How pathetic are congressional efforts to fund needed highway and infrastructure work?
Authorization of the current highway fund expires in two weeks, and Congress is far from agreement on how to raise money to pay for road, bridge and mass transit projects, not only for the long term but even through the end of this year.
Not only is the federal highway fund set to go bankrupt this summer, it is woefully underfunded even when it isn’t surviving deadline to deadline. The fund, which reimburses states for highway and mass transit projects, faces a shortfall of nearly $170 billion over the next decade, according to the Congressional Budget Office.
In testimony before Congress in 2014, Joseph Kile, the CBO’s assistant director for microeconomic studies, laid out three options: decrease funding for projects, which means fewer projects get funded; raise revenue, primarily through an increase in the federal gas tax; or keep taking money from the Treasury’s general fund. While most experts agree that raising the fuel tax is the best option, raising taxes has long been a non-starter in Congress, where lawmakers fear being branded a “tax and spender” during their next campaign.

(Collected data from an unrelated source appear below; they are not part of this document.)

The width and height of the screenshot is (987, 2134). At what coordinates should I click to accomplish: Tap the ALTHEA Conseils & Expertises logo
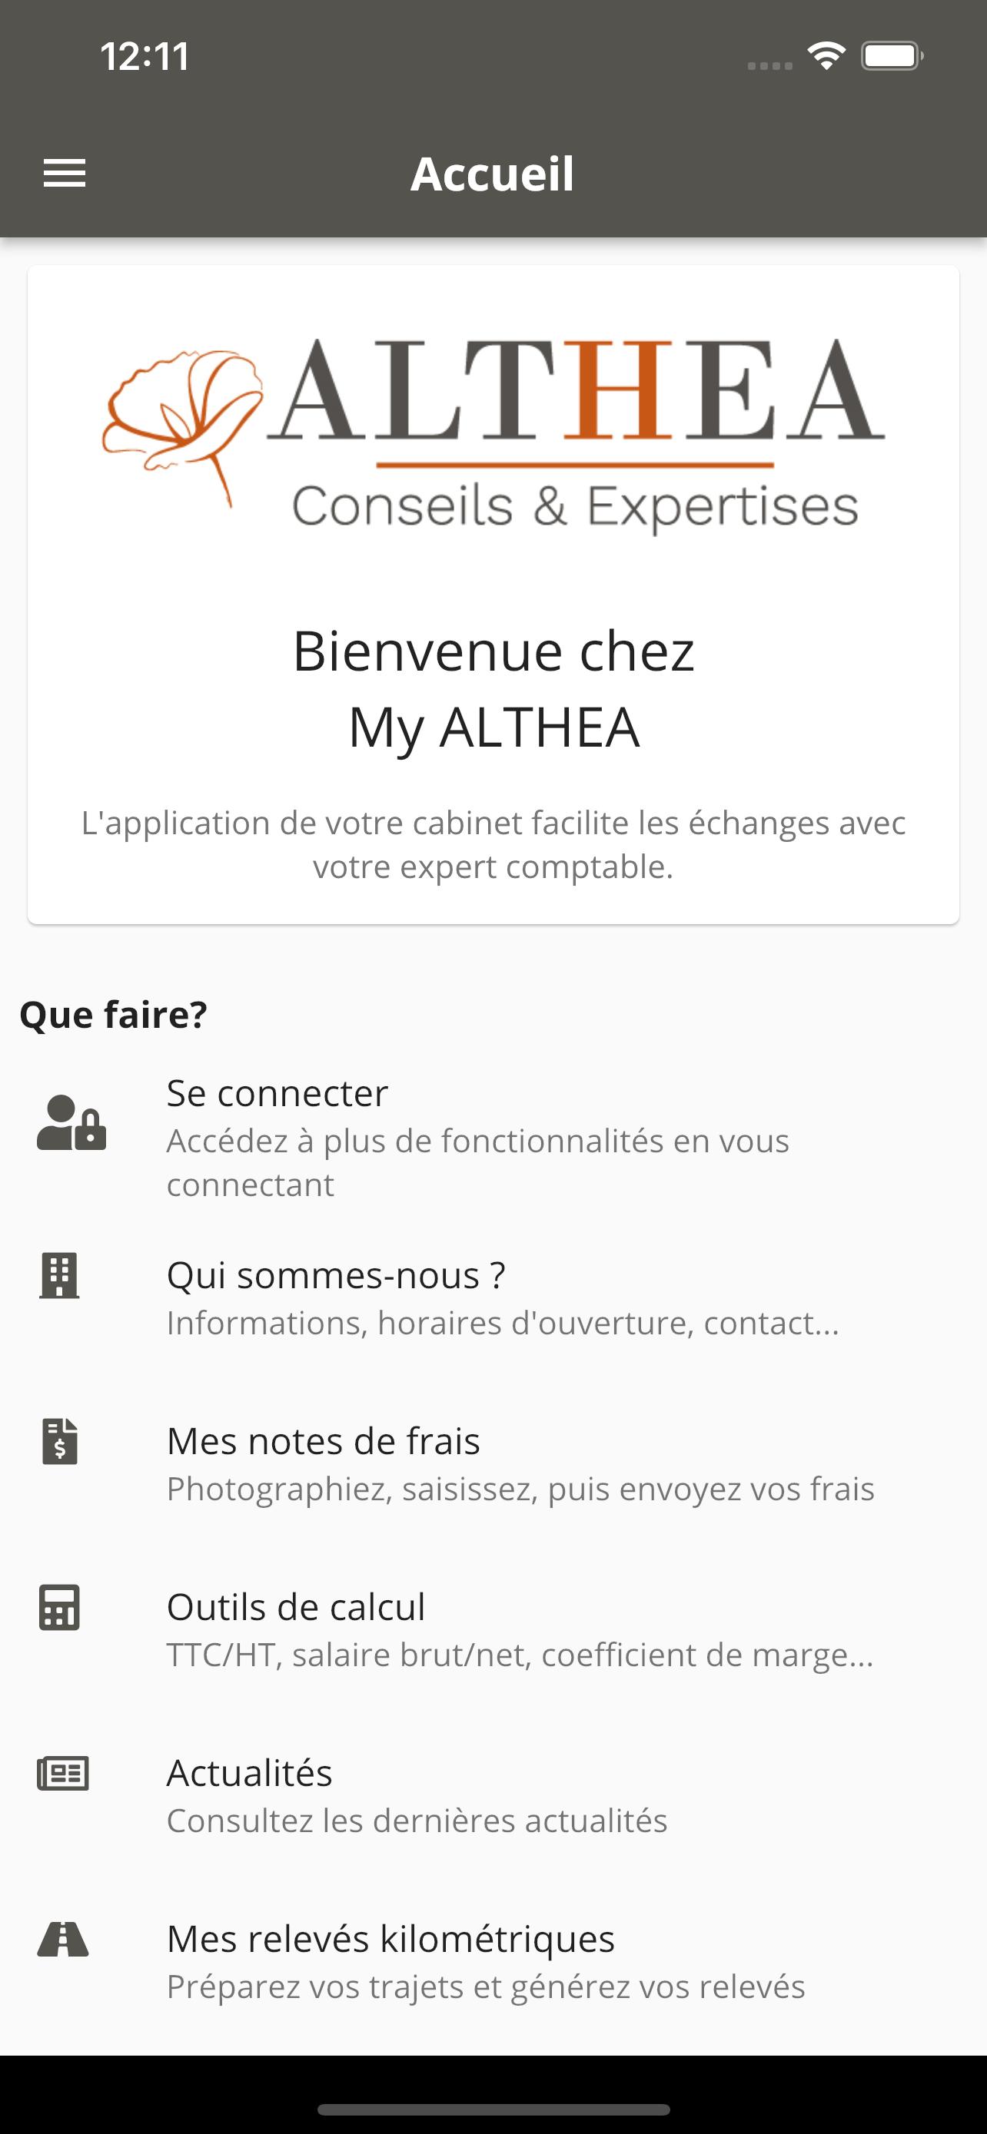point(494,435)
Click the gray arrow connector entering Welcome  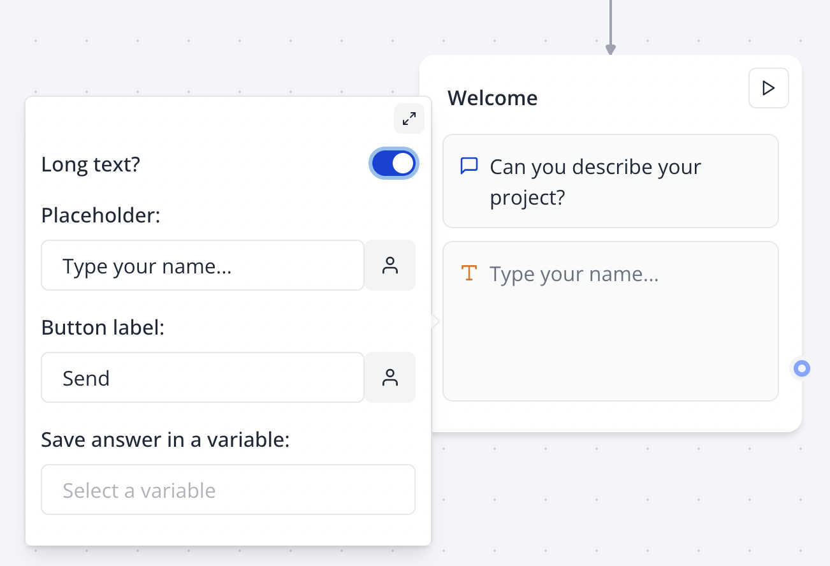pos(611,25)
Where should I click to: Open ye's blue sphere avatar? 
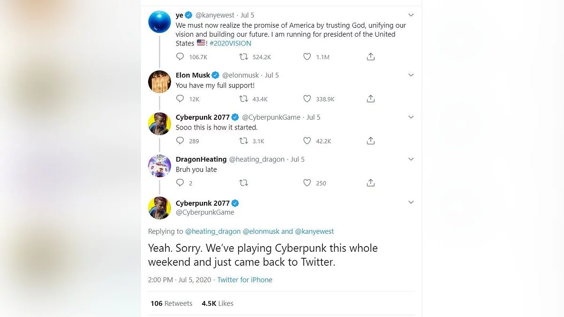pyautogui.click(x=159, y=22)
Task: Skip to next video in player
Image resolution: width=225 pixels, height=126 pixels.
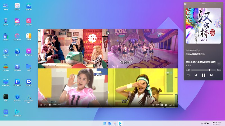Action: (x=45, y=105)
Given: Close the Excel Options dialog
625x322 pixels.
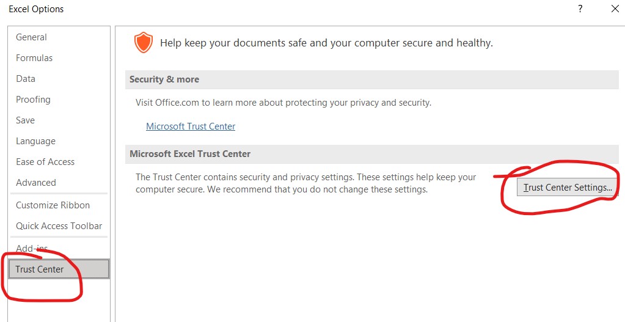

Raising the motor fuel tax, which hasn’t been done since 1993, has to be part of the discussion. The current federal tax is 18.4 cents per gallon for gasoline and 24.4 cents for diesel. Money raised through fuel taxes, mostly gasoline, has long been the majority source of highway fund revenue. Some money also comes from taxes on commercial truck tires and truck sales.
In addition to the fuel tax being flat for more than two decades, improved fuel economy has also dampened funding for the highway fund.
Maine receives $170 million a year in federal highway funds. Because Congress ultimately finds money for the highway fund, albeit at the last minute and for the short term, the Maine Department of Transportation is not adjusting its work plan.
The current three-year work plan includes nearly 900 projects, including replacement or rehabilitation of 47 bridges, paving of 252 miles of “high priority” roads and dredging of the Port of Searsport.
The work plan, however, does not reflect all of the work DOT believes needs to be done. A recent report identified a $100 million shortfall between Maine’s transportation infrastructure needs and available funding.
A significant portion of transportation funding comes from the state highway fund and state bonds. Like the federal fund, the state highway fund gets much of its money from fuel taxes. The state’s tax on gasoline is 30 cents a gallon. Until 2011, when it was repealed, the tax rate was adjusted yearly for inflation. Now, like the federal tax, it is not keeping pace with transportation needs.
The need for improved infrastructure — and the difficulty of paying for it — is not new. As a 23-year-old running for the Illinois Legislature, Abraham Lincoln introduced his campaign with a call for better roads and river systems for transporting goods.
“Time and experience have verified to a demonstration, the public utility of internal improvements. That the poorest and most thinly populated countries would be greatly benefited by the opening of good roads, and in the clearing of navigable streams within their limits, is what no person will deny,” Lincoln wrote in a March 9, 1832, statement published in the Sangamo Journal. “But yet it is folly to undertake works of this or any other kind, without first knowing that we are able to finish them — as half finished work generally proves to be labor lost. There cannot justly be any objection to having rail roads and canals, any more than to other good things, provided they cost nothing. The only objection is to paying for them; and the objection to paying arises from the want of ability to pay.”
Lincoln lost that election but never lost his faith in the benefits of investing in infrastructure. He was a major champion of the transcontinental railroad, which was completed four years after his assassination.
Expect Maine and the nation to bumble along, funding far fewer projects than necessary to truly improve the country’s transportation systems, rather than take on the challenge Lincoln identified more than 180 years ago in a meaningful way.